La nuit tombe lentement, peignant le ciel de nuances de pourpre et d’encre. Le vent glisse entre les arbres, porte des murmures que seule la forêt comprend. Moi, je reste là, dans l’attente.

Quelques heures encore, et j’aurai dix-huit ans.

Je devrais être fébrile, impatiente, comme toutes les filles de la meute à l’approche de l’éveil. C’est l’âge de la révélation, le moment où la louve en nous se réveille, prend forme, hurle au monde qu’elle est prête. Mais au lieu d’être envahie d’excitation… je suis vide.

Non , pas vide.

Je suis brûlante de quelque chose que je ne comprends pas.

Une douleur sourde me broie le ventre, me serre la poitrine, monte jusque dans ma gorge. Et cette douleur… c’est elle.

Aisha.

Elle est là, près de lui , trop près. Je la vois, penchée vers Aric, ses lèvres près de son oreille, ses doigts glissant sans honte sur son bras. Elle rit. Elle sourit. Elle l’effleure comme s’il lui appartenait.
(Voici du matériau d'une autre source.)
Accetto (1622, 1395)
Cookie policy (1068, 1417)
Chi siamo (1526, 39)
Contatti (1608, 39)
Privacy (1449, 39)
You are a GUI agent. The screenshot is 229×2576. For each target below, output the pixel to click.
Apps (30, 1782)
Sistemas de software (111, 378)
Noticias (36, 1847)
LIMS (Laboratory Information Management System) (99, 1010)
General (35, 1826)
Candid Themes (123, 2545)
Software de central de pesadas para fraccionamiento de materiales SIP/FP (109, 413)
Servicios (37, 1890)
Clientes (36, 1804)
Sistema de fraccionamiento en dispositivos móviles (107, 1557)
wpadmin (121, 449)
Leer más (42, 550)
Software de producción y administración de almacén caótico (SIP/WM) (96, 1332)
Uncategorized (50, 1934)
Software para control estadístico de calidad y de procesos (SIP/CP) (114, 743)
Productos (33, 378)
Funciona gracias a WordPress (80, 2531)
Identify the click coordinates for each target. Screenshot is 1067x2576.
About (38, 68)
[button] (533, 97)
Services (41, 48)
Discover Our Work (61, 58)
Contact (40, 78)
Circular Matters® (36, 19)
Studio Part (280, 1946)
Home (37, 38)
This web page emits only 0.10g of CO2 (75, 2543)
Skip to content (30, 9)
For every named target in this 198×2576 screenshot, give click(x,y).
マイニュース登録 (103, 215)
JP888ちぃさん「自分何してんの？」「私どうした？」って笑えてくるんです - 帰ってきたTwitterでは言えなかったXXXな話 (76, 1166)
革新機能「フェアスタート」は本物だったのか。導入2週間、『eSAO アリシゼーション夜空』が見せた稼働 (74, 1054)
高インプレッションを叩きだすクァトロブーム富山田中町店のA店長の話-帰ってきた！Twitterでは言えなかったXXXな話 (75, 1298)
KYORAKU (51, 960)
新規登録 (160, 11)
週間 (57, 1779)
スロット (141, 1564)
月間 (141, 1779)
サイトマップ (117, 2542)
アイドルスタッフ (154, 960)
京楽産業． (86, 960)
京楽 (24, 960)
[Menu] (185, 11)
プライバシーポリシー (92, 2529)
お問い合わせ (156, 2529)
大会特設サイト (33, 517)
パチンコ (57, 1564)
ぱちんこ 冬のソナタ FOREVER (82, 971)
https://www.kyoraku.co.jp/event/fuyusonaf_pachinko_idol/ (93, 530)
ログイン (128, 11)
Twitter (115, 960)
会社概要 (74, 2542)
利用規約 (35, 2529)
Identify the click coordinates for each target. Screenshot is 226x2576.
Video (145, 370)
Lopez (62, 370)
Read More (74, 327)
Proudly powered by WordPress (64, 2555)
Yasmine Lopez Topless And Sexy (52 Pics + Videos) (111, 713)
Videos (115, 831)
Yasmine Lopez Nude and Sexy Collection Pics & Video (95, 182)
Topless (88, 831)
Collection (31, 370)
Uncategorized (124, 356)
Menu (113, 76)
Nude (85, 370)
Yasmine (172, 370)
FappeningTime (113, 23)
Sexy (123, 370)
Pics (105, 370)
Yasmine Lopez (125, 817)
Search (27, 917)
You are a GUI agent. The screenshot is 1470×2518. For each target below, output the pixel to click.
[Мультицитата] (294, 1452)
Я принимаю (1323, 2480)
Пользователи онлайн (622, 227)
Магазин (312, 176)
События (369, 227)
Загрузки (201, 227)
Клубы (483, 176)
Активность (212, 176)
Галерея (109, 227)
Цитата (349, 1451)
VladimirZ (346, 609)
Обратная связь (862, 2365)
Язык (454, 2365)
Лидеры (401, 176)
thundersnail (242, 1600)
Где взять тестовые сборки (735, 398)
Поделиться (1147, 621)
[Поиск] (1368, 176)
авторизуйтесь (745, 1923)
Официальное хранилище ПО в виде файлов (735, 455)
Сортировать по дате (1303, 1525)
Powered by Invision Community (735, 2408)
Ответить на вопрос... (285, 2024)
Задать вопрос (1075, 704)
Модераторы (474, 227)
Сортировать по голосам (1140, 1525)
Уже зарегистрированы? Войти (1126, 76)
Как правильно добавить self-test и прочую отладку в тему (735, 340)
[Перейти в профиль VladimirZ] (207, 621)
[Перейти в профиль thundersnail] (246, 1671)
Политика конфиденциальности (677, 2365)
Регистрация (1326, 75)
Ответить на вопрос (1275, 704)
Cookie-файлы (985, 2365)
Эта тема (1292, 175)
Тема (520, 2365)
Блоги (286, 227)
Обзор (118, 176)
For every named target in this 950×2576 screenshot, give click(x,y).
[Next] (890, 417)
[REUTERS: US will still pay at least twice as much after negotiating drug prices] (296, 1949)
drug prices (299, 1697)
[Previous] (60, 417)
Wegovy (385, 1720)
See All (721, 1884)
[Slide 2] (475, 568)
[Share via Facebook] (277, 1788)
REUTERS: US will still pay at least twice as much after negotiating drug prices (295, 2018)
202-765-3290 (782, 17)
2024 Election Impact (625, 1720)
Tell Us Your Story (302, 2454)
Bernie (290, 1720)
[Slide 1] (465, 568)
Et lui… ne la repousse pas.

Pas vraiment.

Pas assez.

Il garde ce visage neutre, impassible, presque lointain. Mais il ne dit rien.

Et ça, ça me tue.

Je détourne les yeux, incapable de supporter l’image de leurs corps si proches. Mon cœur bat trop vite. Mes doigts tremblent sur le tissu de ma robe. Ce n’est pas seulement de la jalousie. C’est pire. C’est comme un feu qui me consume de l’intérieur.

Je ne comprends pas pourquoi ça fait si mal.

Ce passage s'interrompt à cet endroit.